Explore the material >>
a. List every kind of animal named in the news article below on South Korea's tap water worries.
b. Write the next few sentences of the news article below on South Korea's tap water worries, continuing from its final sentence.

Start of Extracted text

Sungwoo Park and Eunkyung Seo
April 11, 2011
April 12 (Bloomberg) — More than 1,000 kilometers from Tokyo, Seoul is having its very own crisis of faith in tap water, and radiation isn’t to blame.
- A d v e r t i s e m e n t
In South Korea, the carcasses of 9.7 million cattle, pigs and poultry were buried in mass graves across the frozen countryside after outbreaks of foot-and-mouth disease and bird- flu last winter. That’s raised concerns that pollutants may enter groundwater now that the soil has thawed, said Jun Kwan Soo, a professor of environmental engineering at Yeungnam University.

End of Extracted text
Start of Supplied data

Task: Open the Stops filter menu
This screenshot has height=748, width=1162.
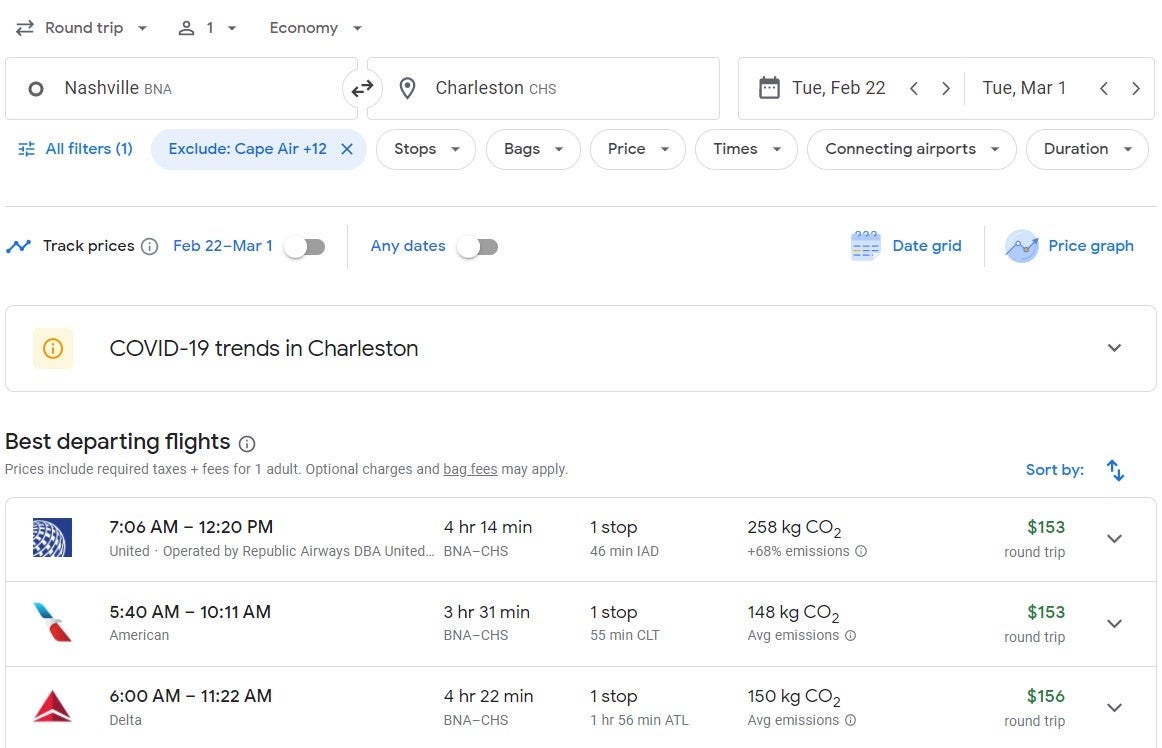Action: pyautogui.click(x=426, y=149)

End of Supplied data

Responses by task >>
a. cattle, pigs, poultry

b.
The failure to contain foot-and-mouth disease and properly dispose of the animals prompted Agriculture Minister Yoo Jeong Bok to offer his resignation on Jan. 28, while Prime Minister Kim Hwang Sik on March 24 estimated the financial cost of the outbreak and cleanup to be about $2.8 billion. South Korea is monitoring more than 4,000 burial sites after repairing 417 to ensure pollutants are kept out of the water supply, the Central Disaster and Safety Countermeasures Headquarters said March 31. […]
Some graves were dug near rivers and on mountain slopes, and typically lined with sheets of vinyl that weren’t sealed at the seams, Lee Byoung Guan, Deputy Director of the National Veterinary Research & Quarantine Service, said by telephone on March 31. In the worst cases, animals were buried alive, he said.